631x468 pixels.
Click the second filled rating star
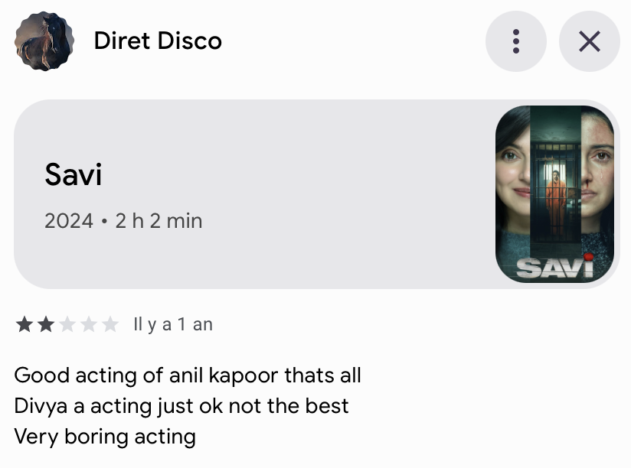click(x=46, y=325)
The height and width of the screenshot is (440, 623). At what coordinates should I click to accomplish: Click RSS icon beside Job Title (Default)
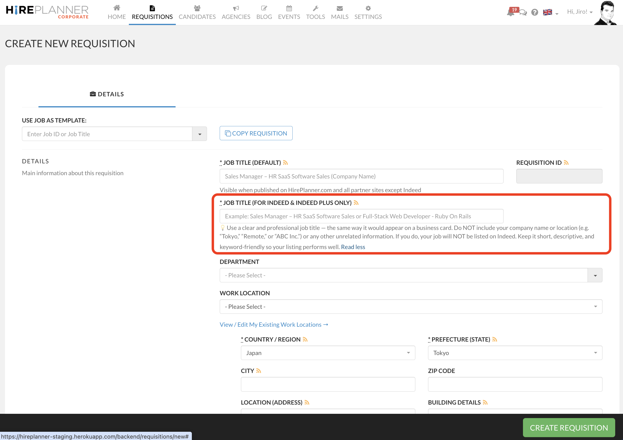click(285, 163)
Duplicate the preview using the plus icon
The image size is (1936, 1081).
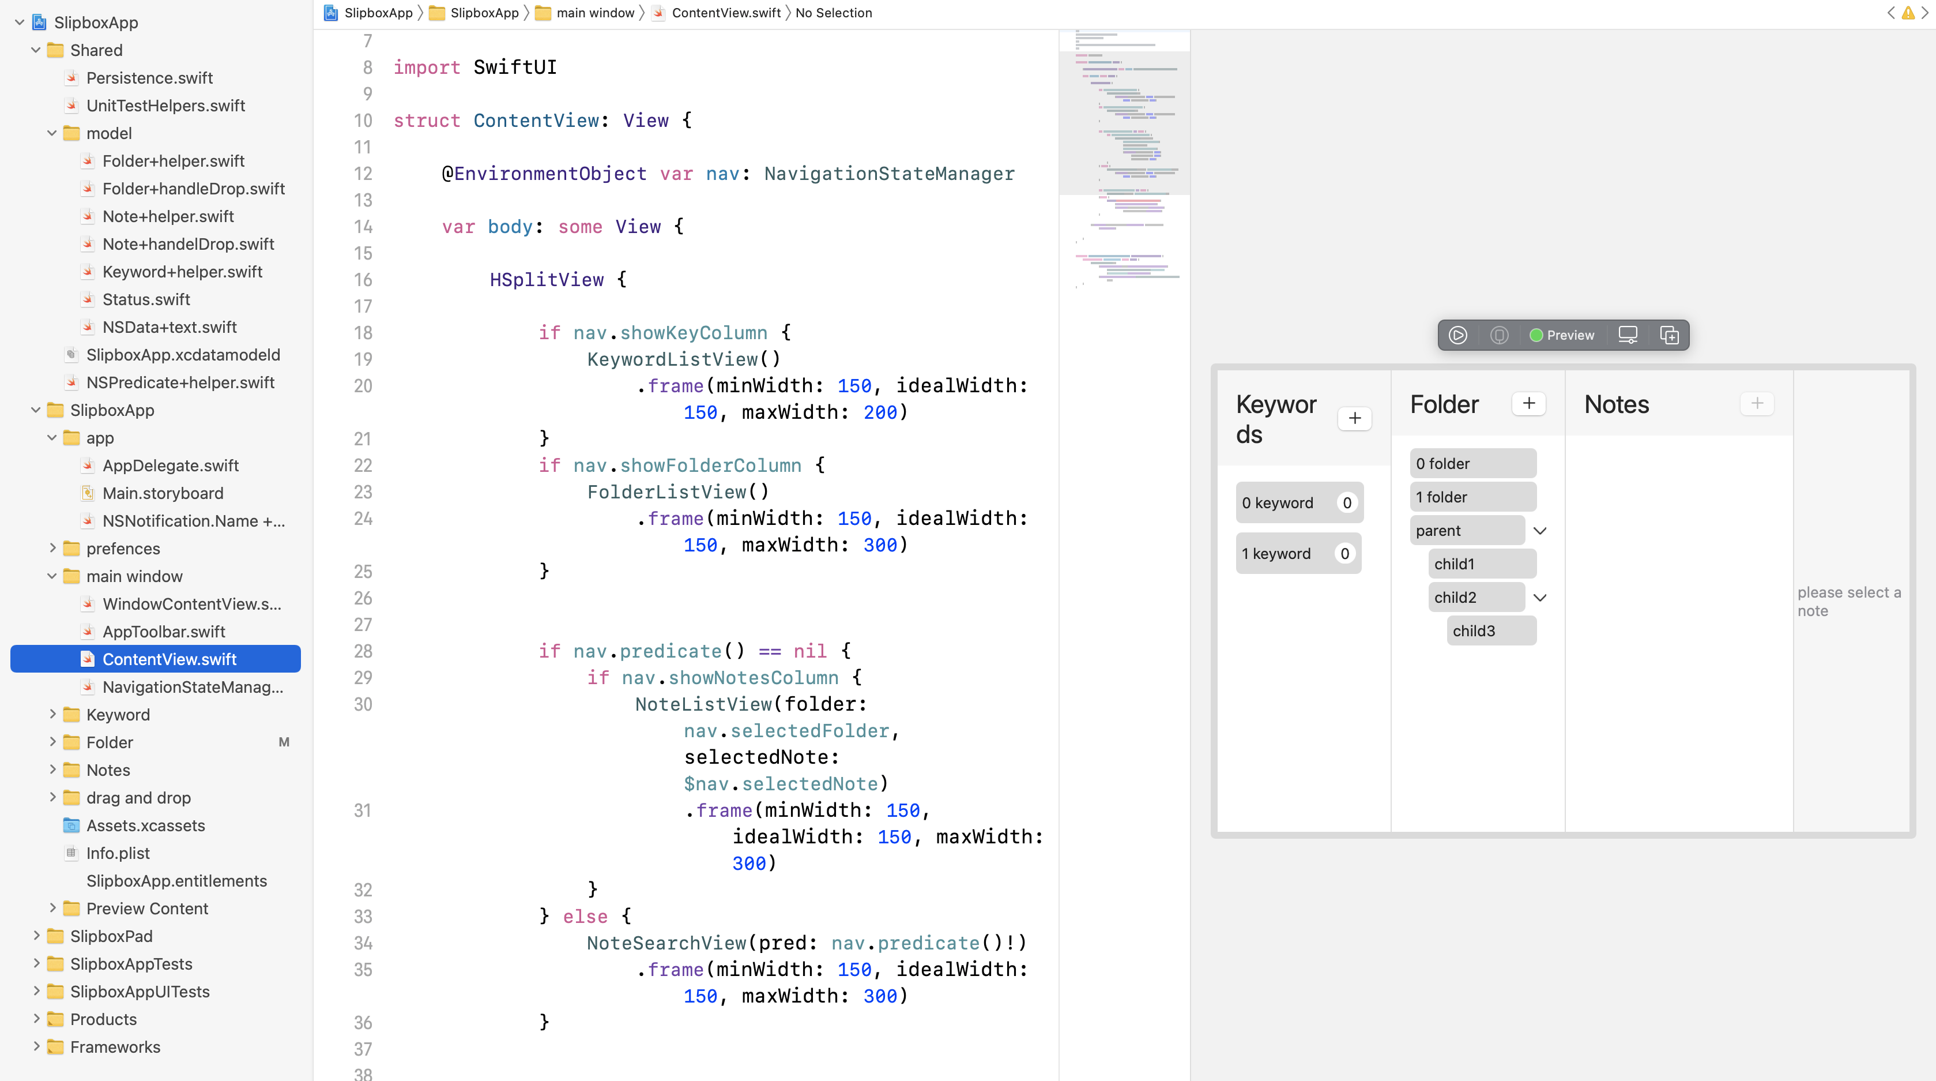click(1670, 335)
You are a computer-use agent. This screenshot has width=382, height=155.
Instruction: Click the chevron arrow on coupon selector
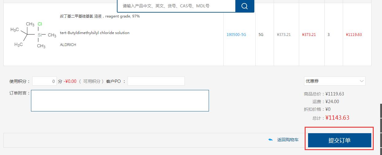(x=361, y=81)
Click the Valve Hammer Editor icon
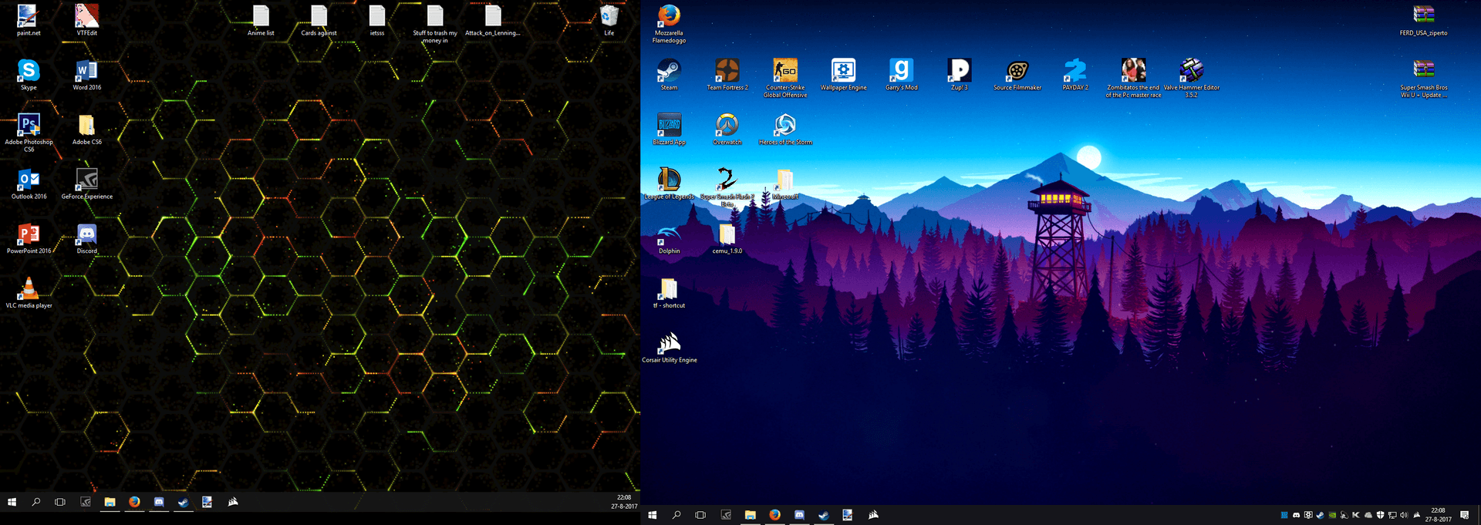The width and height of the screenshot is (1481, 525). click(x=1192, y=72)
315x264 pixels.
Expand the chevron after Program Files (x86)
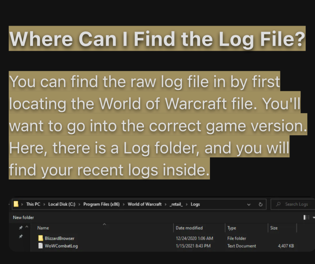click(124, 204)
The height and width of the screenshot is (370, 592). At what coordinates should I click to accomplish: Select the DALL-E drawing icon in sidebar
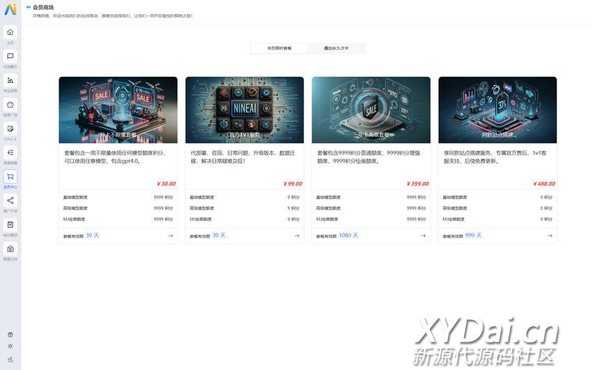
# # # #
Exercise prompt
Tally the lines in the records above that contain the word "accomplish". Reply with the number only.

Solution to the problem
2